» **Work required**
Going down the data below, set down exactly the line with "Select the Alipay" and each line after it through the line with "Click 0/4 checklist"; no other lines.

[Opening Given records section]

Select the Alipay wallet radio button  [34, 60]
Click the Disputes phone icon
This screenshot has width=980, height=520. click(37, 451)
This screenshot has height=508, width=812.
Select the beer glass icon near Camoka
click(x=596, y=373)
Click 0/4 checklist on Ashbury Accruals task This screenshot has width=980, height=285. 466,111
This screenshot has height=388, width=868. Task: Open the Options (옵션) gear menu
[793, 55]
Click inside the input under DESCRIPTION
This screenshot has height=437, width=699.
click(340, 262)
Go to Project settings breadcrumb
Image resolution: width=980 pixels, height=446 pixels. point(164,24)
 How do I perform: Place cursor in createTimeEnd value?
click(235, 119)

[Closing Given records section]
[Opening Given records section]

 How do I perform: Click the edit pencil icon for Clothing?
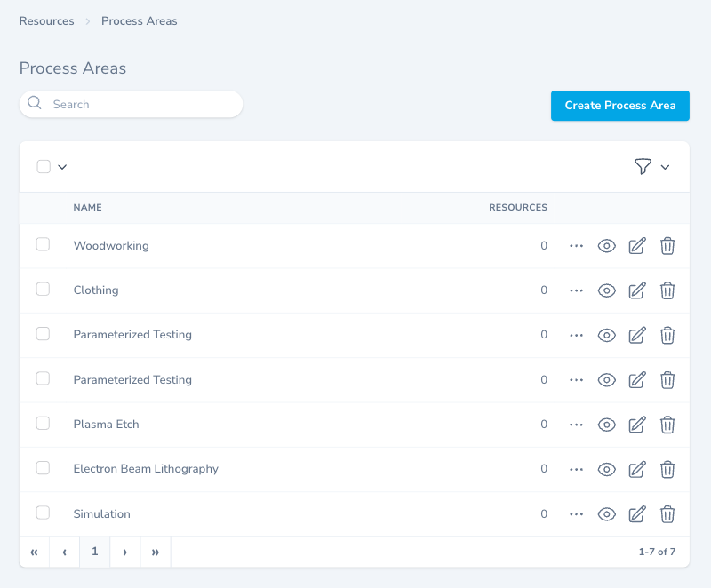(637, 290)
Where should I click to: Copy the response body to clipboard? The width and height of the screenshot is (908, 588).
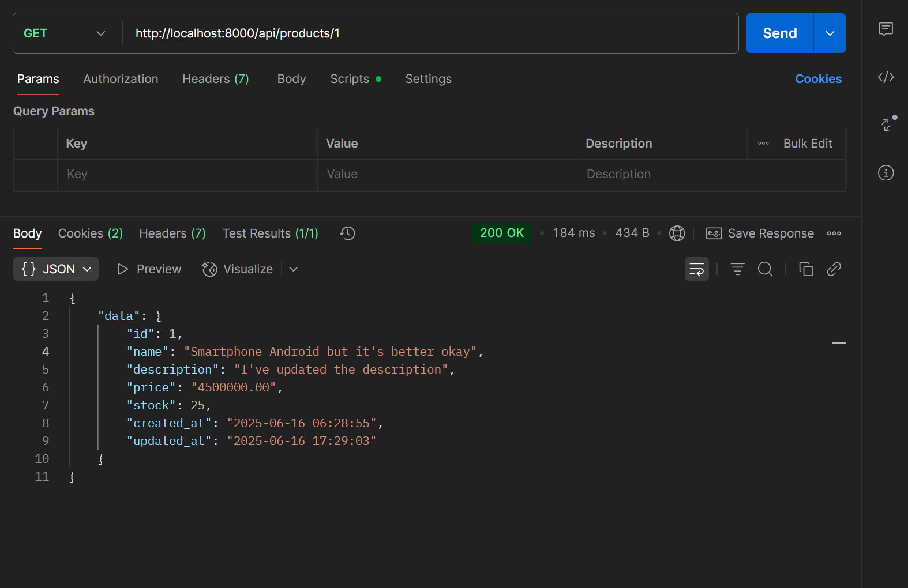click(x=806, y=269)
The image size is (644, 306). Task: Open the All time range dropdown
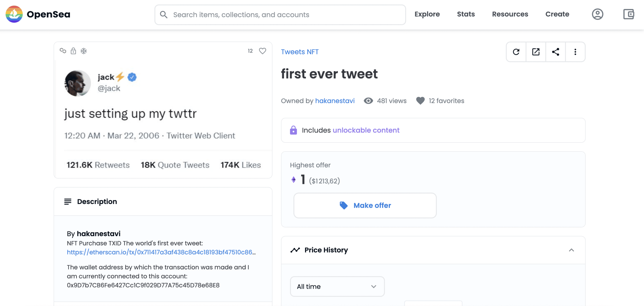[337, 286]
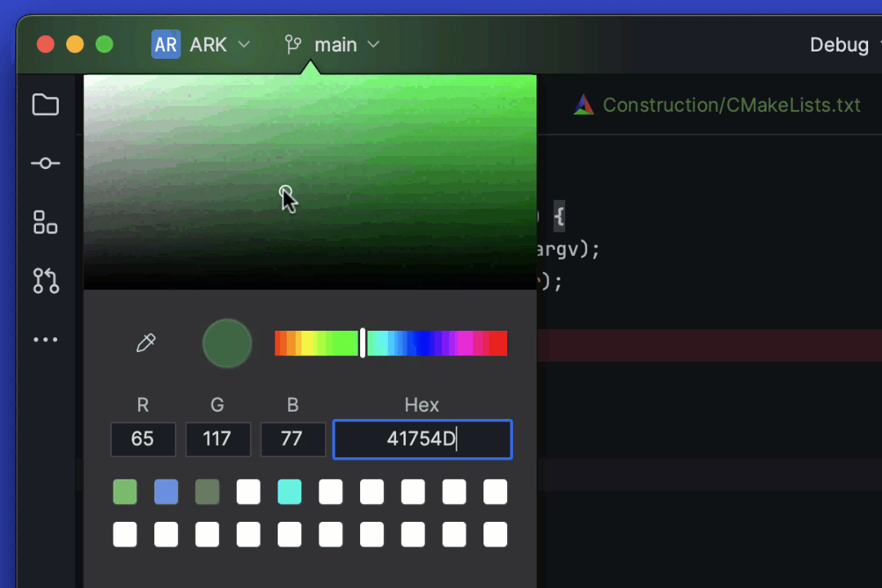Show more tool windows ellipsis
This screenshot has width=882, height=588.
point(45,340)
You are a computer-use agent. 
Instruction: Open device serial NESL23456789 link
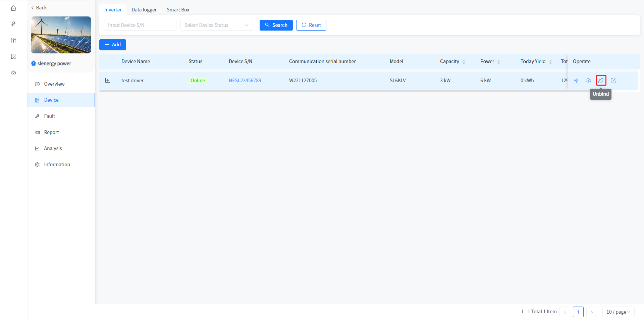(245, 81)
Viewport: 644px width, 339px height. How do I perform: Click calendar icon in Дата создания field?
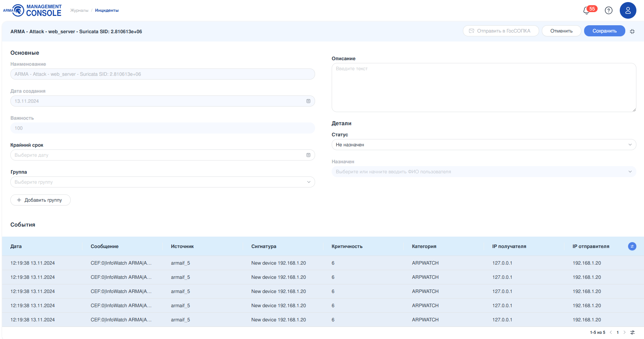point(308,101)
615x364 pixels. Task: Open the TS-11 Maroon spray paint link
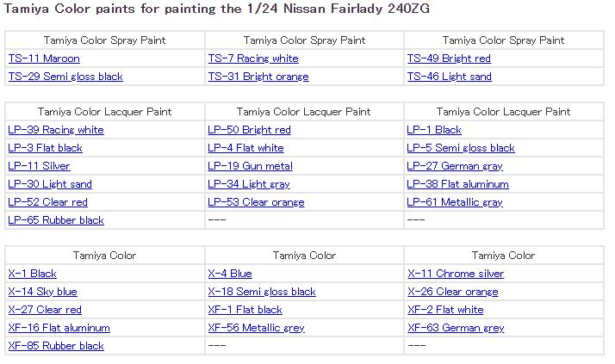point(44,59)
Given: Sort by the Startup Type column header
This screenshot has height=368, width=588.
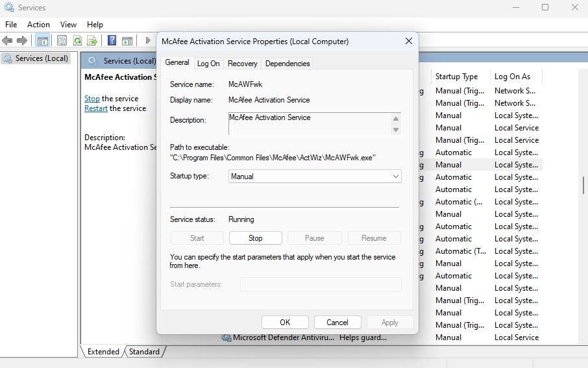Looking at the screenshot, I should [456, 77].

[Closing Given records section]
[Opening Given records section]

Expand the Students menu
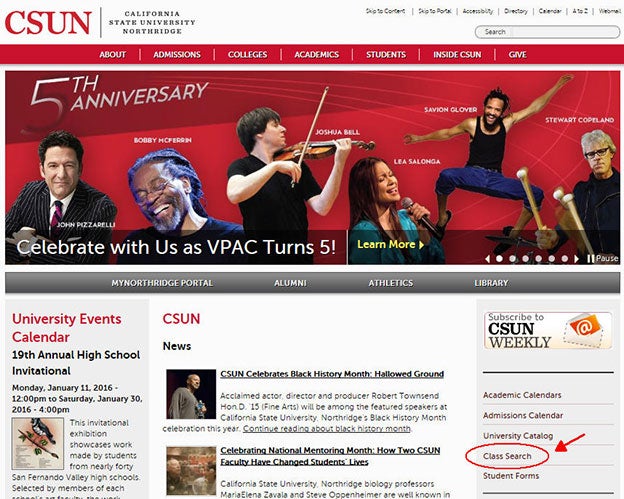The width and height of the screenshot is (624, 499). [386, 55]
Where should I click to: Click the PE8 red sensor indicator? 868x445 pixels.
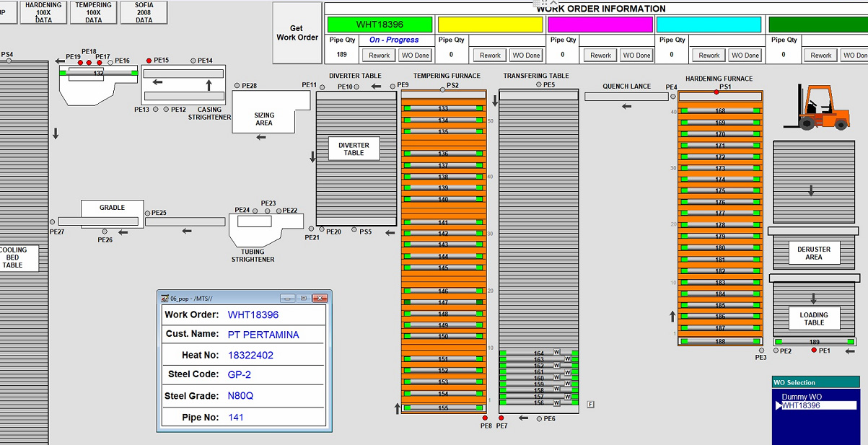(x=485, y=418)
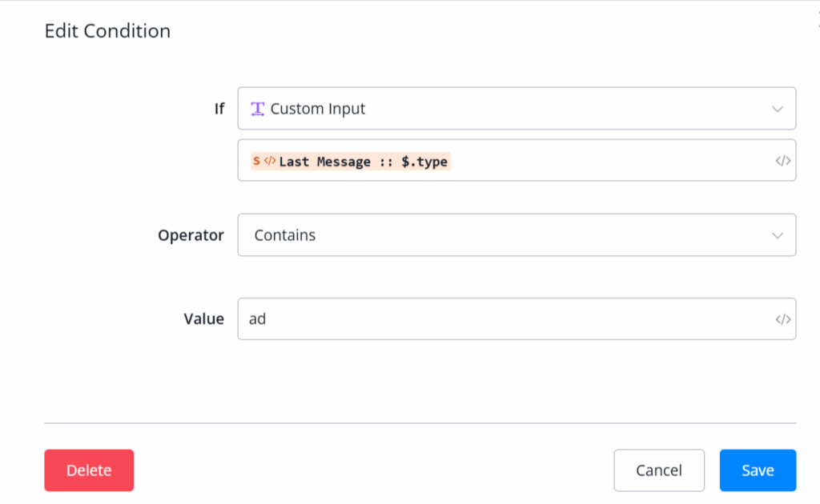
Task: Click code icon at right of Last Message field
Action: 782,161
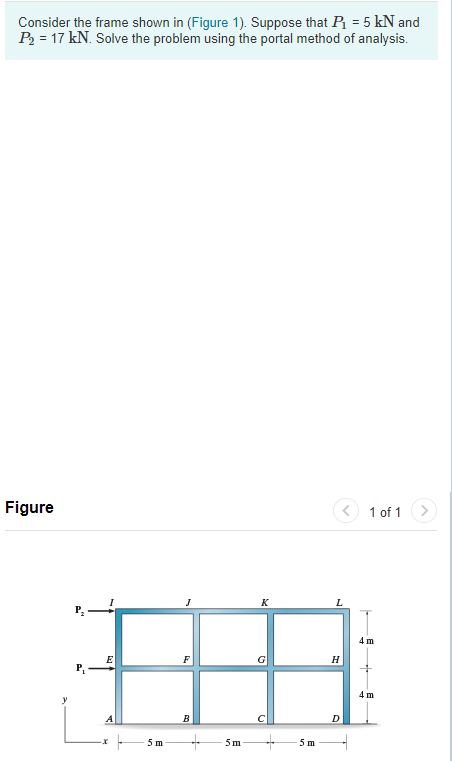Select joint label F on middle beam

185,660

[Closing Given records section]

» **Solution to this exercise**
Select the Alipay wallet radio button  [34, 60]
Click the Disputes phone icon
This screenshot has width=980, height=520. click(37, 451)
This screenshot has height=508, width=812.
Select the beer glass icon near Camoka
click(x=596, y=373)
Click 0/4 checklist on Ashbury Accruals task This screenshot has width=980, height=285. 466,111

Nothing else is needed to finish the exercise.